The first thing to note is that even if there are multiple language versions of a given page, the code only generates a single page - one representing the default language version. Thus, taking our example about page above, the code tells Gatsb to generate the /about version but not the /zh-TW/about version. This is because the gatsby-plugin-intl plugin internally ensures that the /zh-TW/about relative URL will be available regardless.

const _createMarkdownPages = ({ pages, getNode, createPage }, cb) => {
  pages.forEach(({ id, relativePath }, index) => {
    const node = getNode(id)
    const { fields: { page: { path: pagePath, lang } } } = node

    if (defaultLanguage === lang) {
      createPage({
        path: pagePath,
        component: path.resolve(`src/templates/pageTemplate.js`),
        context: {
          relativePath,
          ...(cb ? cb(index, node) : null)
        },
      })
    }
  })
}

The _createMarkdownPages function above uses the page template to actually generate the pages. It accepts a callback as a final parameter - the output of this callback is merged into the page context. This context can then be used in the graphql query within the page template load in additional data for the page:

export const pageQuery = graphql`
  fragment FileFields on File {
    fields {
      page {
        path
        type
        lang
        versions {
          lang
          date
          title
          markdown
        }
      }
    }
  }

  query($relativePath: String!, $newerPageId: String, $olderPageId: String) {
    current: file( relativePath: {  eq: $relativePath } ) {
      ...FileFields
    }
    newer: file( id: { eq: $newerPageId } ) {
      ...FileFields
    }
    older: file( id: { eq: $olderPageId } ) {
      ...FileFields
    }
    site {
      siteMetadata {
        siteUrl
      }
    }
  }
`

As you can see, for each blog post I load in the next and previous blog posts according to chronological ordering - this is what lets me generate the navigation links at the bottom (see the bottom of this post for an example).

Multi-lingual rendering

The page template rendering function needs to take into account the currently selected language, and fallback to rendering the default language if necessary:

import { IntlContextConsumer } from "gatsby-plugin-intl"
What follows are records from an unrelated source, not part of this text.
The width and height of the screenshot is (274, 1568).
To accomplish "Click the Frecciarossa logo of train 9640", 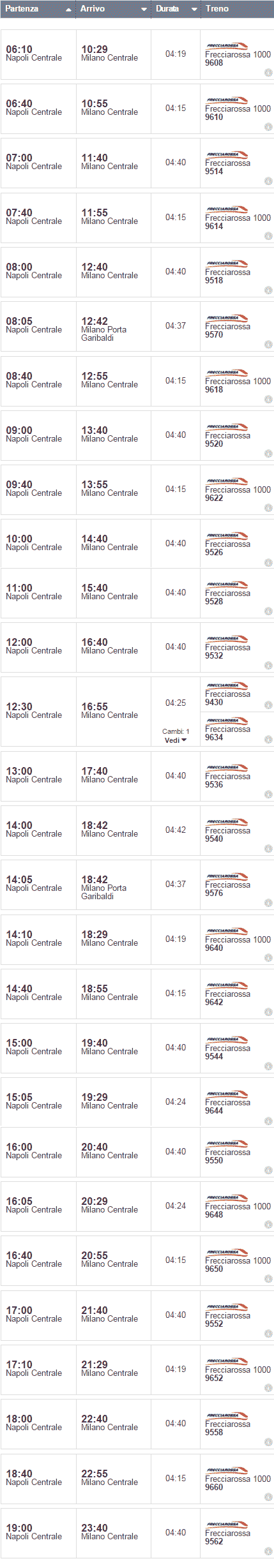I will [x=227, y=931].
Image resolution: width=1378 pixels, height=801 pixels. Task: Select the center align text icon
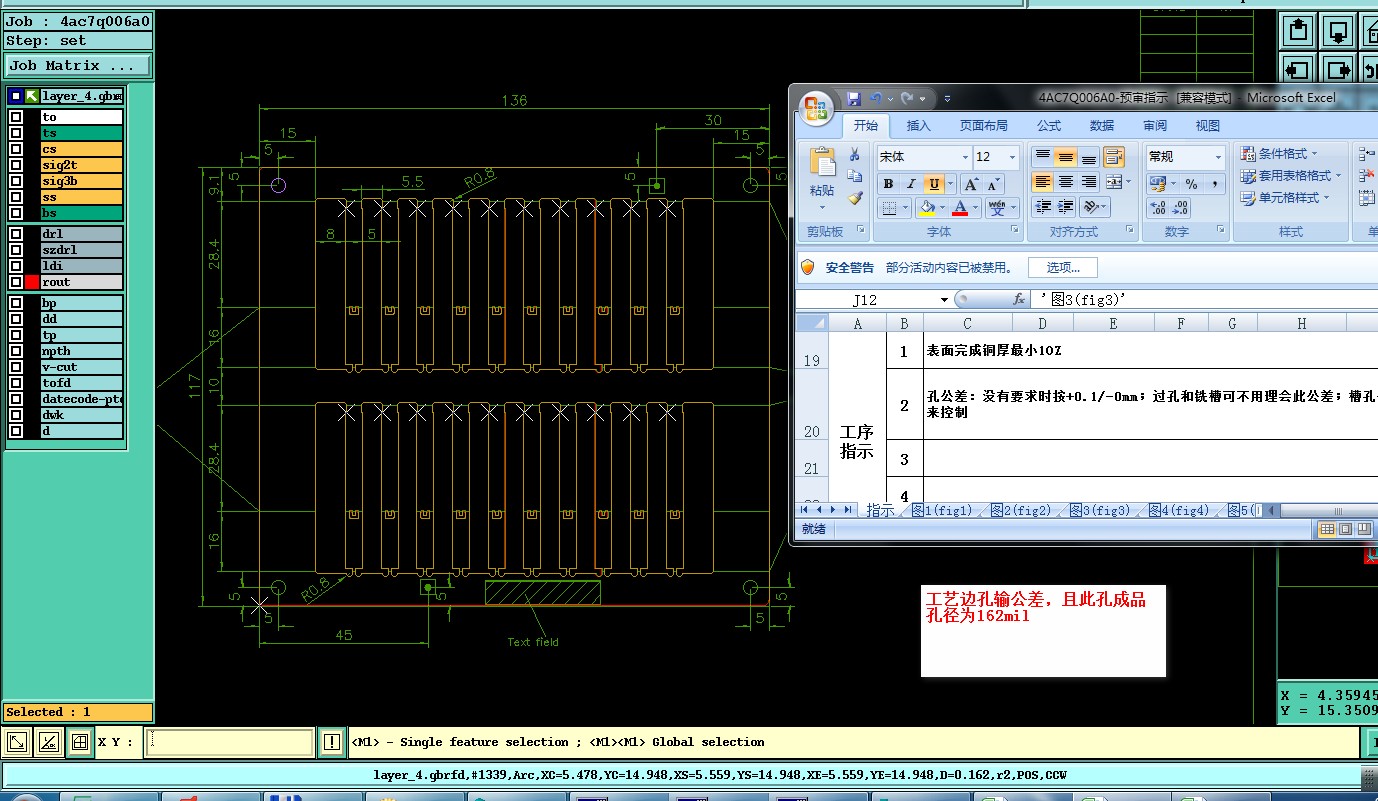click(x=1066, y=182)
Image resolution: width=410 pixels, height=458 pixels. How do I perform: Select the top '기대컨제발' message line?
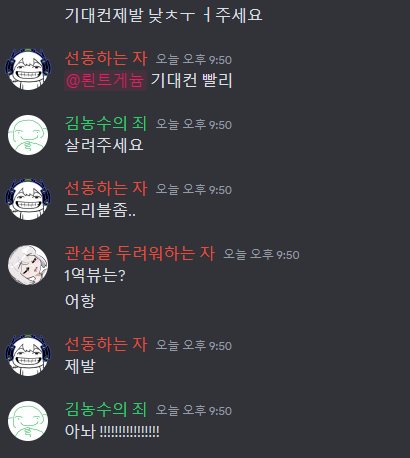[x=163, y=15]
export default function Template({ data }) {
  return (
    <IntlContextConsumer>
      {({ language: currentLanguage }) => (
        <Page
          siteUrl={data.site.siteMetadata.siteUrl}
          currentLanguage={currentLanguage}
          current={data.current.fields.page}
          newer={safeGet(data.newer, 'fields.page')}
          older={safeGet(data.older, 'fields.page')}
        />
      )}
    </IntlContextConsumer>
  )
}

The IntlContextConsumer context provider from gatsby-plugin-intl will always provide the active language. Using this the Page component (see code) can loop through the versions of the page and find the matching language version to display at the time of display.

Finally, if you look at the about page on this site, you will see a language switcher (see code). This utilises gatsby-plugin-intl to make switching between language versions very easy.

What can be improved?

I use the Link component from gatsby-plugin-intl to generate internal page links. This component will generate the correct link for the current language but it doesn't check to see if the page being linked to has a version in the current language - it would be good to add logic for this!